# Your objective
Filter these entries down to lines holding "computer".

(Saved entries)
>>

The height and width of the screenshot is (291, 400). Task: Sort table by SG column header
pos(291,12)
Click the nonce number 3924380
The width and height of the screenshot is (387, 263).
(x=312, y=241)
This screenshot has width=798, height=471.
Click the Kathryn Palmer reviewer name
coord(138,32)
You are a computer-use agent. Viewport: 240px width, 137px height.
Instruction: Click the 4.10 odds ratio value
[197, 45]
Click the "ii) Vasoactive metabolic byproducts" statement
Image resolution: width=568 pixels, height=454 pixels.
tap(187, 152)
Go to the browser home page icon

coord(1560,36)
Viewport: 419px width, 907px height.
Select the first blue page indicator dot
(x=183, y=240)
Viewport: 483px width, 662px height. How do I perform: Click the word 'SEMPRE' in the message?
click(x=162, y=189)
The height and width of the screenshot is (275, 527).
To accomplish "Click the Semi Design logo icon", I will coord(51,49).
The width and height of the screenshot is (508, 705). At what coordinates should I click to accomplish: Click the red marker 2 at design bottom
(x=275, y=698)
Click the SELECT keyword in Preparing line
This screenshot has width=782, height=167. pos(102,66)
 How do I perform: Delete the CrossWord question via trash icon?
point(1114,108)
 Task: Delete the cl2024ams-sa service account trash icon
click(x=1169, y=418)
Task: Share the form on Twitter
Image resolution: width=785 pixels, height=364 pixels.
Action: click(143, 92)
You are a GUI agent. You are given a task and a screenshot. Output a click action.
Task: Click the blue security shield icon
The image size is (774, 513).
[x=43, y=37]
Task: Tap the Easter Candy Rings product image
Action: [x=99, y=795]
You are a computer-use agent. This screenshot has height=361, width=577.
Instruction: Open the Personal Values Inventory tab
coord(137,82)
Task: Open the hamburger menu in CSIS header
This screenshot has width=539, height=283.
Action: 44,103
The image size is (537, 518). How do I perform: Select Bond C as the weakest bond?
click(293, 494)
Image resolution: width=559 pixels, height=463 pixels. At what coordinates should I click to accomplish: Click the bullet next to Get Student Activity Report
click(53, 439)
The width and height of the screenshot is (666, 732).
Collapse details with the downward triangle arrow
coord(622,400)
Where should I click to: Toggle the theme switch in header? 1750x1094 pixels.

<<

# Solution to the problem
You are a computer-use agent. Viewport: 240px width, 137px height.
You are a computer-use agent. This screenshot has height=361, width=577.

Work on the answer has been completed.